Tile-based rendering - screen is split into tiles of NxN pixels (each tile fits in SoC cache)

Geometry is split into tile buckets

Example: phone icon

Rasterization begins after all geometry is submitted

Render pass steps:

  1. Core Animation submits OpenGL/Metal calls to GPU command buffer
  2. Vertex processing (i.e. vertex shaders) transform all vertices into screen space
  3. Perform tiling (i.e. split geometry into tiles) and write tiled geometry to parameter buffer
  4. GPU waits until all geometry is processed or until parameter buffer is full
  5. Pixel processing (i.e. pixel shaders) and writes output to render buffer

Example: Masking requires 3 render passes
Render pass 1: Render layer mask into texture
Render pass 2: Render layer content to texture
Render pass 3: Apply mask to content texture

UIBlurEffect

UIBlurEffect requires 5 render passes (but exact number of render passes can depend on hardware model)

What does GPU utilization look like for the 5 render passes?

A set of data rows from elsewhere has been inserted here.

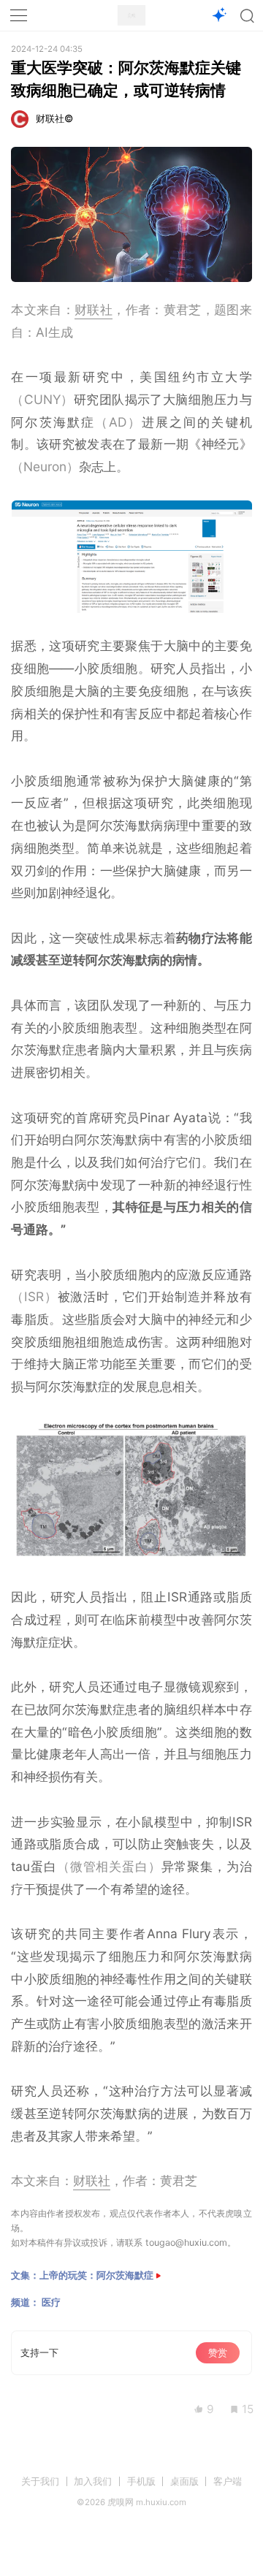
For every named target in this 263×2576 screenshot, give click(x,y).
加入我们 (93, 2481)
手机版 (141, 2481)
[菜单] (19, 15)
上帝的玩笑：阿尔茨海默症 (96, 2275)
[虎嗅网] (131, 15)
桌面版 (184, 2481)
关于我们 (40, 2481)
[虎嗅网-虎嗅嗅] (219, 15)
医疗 (51, 2302)
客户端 (227, 2481)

Note the 5 bars in each display frame that correspond to each render pass

Note that first tiler pass has to finish before first renderer stage can start

Note that 1st renderer pass is long (i.e. slow) because it actually renders the content
2nd pass (downscaling) is actually ~constant time
3rd and 4th pass (blurring) are fast since only applying to small area

Note the gaps in the renderer passes (highlighted in orange) - those are because GPU has to context switch:

UIVibrancyEffect

UIVibrancyEffect has 7 render passes: first 5 passes are same as UIBlurEffect, last 2 passes use the blurred texture

Note that more passes = more context switches = more idle time, which eats away at the 16.6ms we have to render the display frame

Performance Checklist

CPU or GPU bound?

Too many offscreen passes?
Use e.g. shadowPath to remove shadow pass

Too much blending?

Strange image formats or sizes?
Avoid on-the-fly conversions or resizing

Any expensive effects? (e.g. blur and vibrancy)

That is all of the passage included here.